以降、情報・教養・クイズ・音楽・政治など幅広いジャンルの番組に露出し、個性を発揮し始める。ただ制作陣に身をゆだねたわけでは、もちろんない。物の見方が変わったのだ。
2000年12月29日にBSフジで放送された番組をもとに、加筆・修正して再構成された本『ザ・ロングインタビュー〈4〉人は、なぜ笑うのか?―太田光』(扶桑社)の中で、太田はこう語っている。
「何をやっても結局は俺っぽくなっちゃうんです。何をやってもね。変わる方がむしろ難しいって思ったんです。そうすると、逆に変えてもらった方が楽しい。あとはやっぱり、それほど自分を改革するってあまりできないもんですよね。人間って。よくよく考えてみたら子どもの頃から変わってないですもん、自分の中身なんて」
太田と言えば、番組での暴走や暴言がたびたび話題になる。2019年11月に放送された『FNS27時間テレビ』(フジテレビ系)では、フジテレビ社長にタックルするなど大暴れし、共演者の関根勤から「全部間違ってる」とダメ出しされた。
また2021年10月末に放送された選挙特番『選挙の日2021 太田光と問う!私たちのミライ』(TBS系)で司会を務め、候補者を相手に「人相が悪い」「ご愁傷様」といった言葉を発したことからネット上で炎上した。

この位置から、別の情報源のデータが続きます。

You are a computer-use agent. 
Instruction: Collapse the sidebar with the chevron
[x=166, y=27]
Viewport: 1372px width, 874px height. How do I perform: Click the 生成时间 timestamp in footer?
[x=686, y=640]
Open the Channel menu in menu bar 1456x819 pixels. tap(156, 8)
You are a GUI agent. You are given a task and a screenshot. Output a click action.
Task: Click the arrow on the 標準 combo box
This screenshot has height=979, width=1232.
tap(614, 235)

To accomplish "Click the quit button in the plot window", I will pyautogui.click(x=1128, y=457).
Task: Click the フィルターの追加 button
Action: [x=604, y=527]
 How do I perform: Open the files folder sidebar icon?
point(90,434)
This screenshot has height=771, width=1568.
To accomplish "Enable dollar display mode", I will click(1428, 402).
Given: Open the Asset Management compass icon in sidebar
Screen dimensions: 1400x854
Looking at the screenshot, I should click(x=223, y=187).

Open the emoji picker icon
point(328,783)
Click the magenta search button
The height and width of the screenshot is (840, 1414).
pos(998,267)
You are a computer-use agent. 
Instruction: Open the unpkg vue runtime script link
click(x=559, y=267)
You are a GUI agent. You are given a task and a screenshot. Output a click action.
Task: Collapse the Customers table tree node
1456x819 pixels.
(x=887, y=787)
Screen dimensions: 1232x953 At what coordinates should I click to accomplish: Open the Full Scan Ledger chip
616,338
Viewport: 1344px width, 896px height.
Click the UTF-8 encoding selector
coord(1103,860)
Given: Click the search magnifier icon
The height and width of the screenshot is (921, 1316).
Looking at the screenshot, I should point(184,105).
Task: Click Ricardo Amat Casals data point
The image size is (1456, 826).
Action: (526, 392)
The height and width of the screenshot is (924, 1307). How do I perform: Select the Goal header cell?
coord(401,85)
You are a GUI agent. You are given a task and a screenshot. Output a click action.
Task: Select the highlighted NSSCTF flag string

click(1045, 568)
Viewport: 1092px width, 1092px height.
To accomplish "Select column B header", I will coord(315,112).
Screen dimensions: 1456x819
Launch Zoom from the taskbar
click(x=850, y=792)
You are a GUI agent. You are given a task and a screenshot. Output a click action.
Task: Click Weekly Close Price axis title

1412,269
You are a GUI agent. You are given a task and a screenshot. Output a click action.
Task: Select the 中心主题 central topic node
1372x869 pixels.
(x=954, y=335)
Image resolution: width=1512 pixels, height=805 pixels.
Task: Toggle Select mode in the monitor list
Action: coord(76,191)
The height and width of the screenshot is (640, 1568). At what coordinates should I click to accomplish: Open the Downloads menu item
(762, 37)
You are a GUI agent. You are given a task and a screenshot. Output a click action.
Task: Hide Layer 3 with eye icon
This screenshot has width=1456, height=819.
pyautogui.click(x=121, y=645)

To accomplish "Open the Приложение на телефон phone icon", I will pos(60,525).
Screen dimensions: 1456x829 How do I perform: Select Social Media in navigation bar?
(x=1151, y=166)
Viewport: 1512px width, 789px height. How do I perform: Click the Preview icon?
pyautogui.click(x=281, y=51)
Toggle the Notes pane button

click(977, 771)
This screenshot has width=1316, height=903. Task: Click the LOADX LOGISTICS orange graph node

毎度本人はひどく落ち込むようだが、こうした言動も日芸の試験会場でヤジを入れていた頃と何ら変わっていないように思える。太田にとっては視聴者を喜ばせたい一心であり、人とつながるための一つの表現なのだろう。
大衆がどう考えるかがすべて
なぜ太田の笑いは、賛否が分かれるのか。それは、幼少期の体験によるところも大きいのかもしれない。前述の著書『三三七拍子』の中で、子どもの頃、弟のようにかわいがっていた愛犬・ポコが瀕死となった時のことをこう述懐している。
「痙攣が段々弱々しくなり、やがて殆ど動かなくなって、ポコの心臓に手を当てていた母親が『あ、止まった……』とポツリと言った時。なんだかその言い方が面白くて、一瞬、笑ってから、再び泣き喚いた。とても笑える状況じゃないハズなのに、笑った自分に対してかなり驚いたのを覚えている」
一方、著書『芸人人語』(朝日新聞出版)の中で、“笑いの功罪”についてこう書いている。
「笑いとは、単純な感情ではない。蔑みと共感と愛情と憎しみは、同居している。だからこそ笑いは、イジメであり、人を救うモノにもなりうる。だからこそ笑いは、危険なのだ。危険だからこそ人は欲するのだ。笑いは人を傷つけもし、救いもする。笑いは人を殺し、人を生かす」
そんな笑いを、太田は観客に提示し続ける。長年新ネタを作り舞台に立ち続ける中で、落語家・立川談志から掛けられた言葉の重さを痛感するようになったという。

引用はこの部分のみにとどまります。